* _Data for the task_
-------
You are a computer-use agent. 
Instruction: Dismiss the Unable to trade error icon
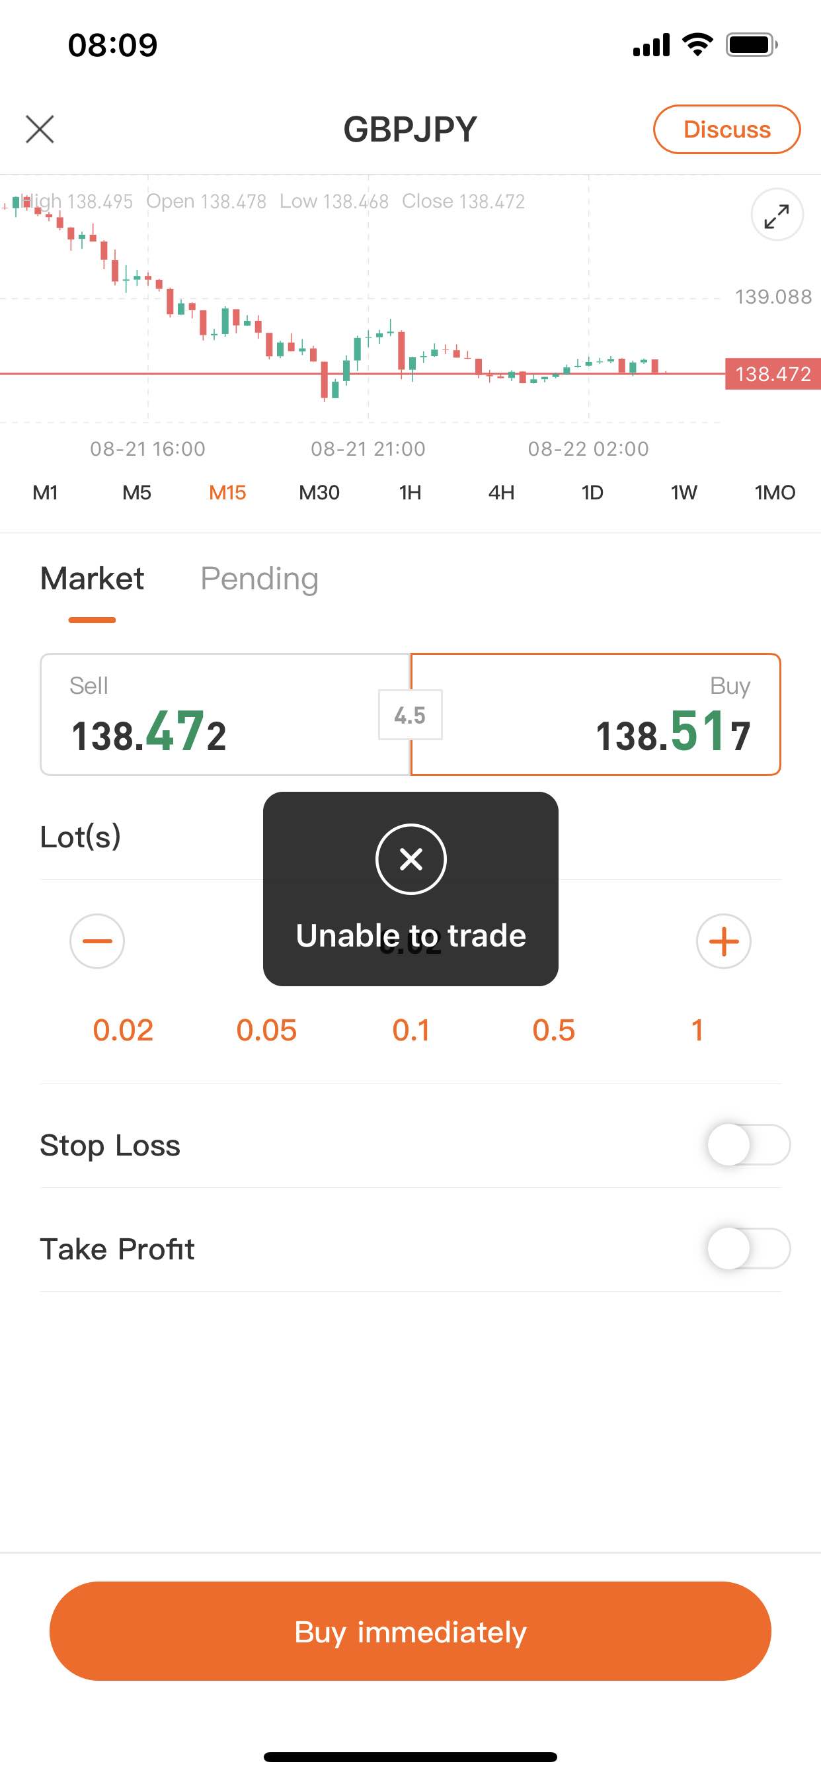click(411, 859)
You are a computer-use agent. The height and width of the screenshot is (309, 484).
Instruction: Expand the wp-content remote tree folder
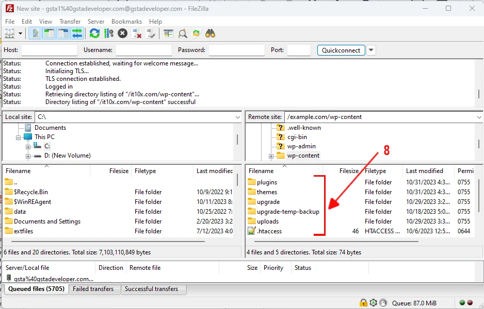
-------
* _Task directions_
For this exercise, give the listing again exactly as written, with the pictures omitted.

* _Written reply_
You are a computer-use agent. 
Instruction: Dismiss the Unable to trade error icon
click(411, 859)
You are a computer-use agent. The height and width of the screenshot is (309, 484).
Instruction: Expand the wp-content remote tree folder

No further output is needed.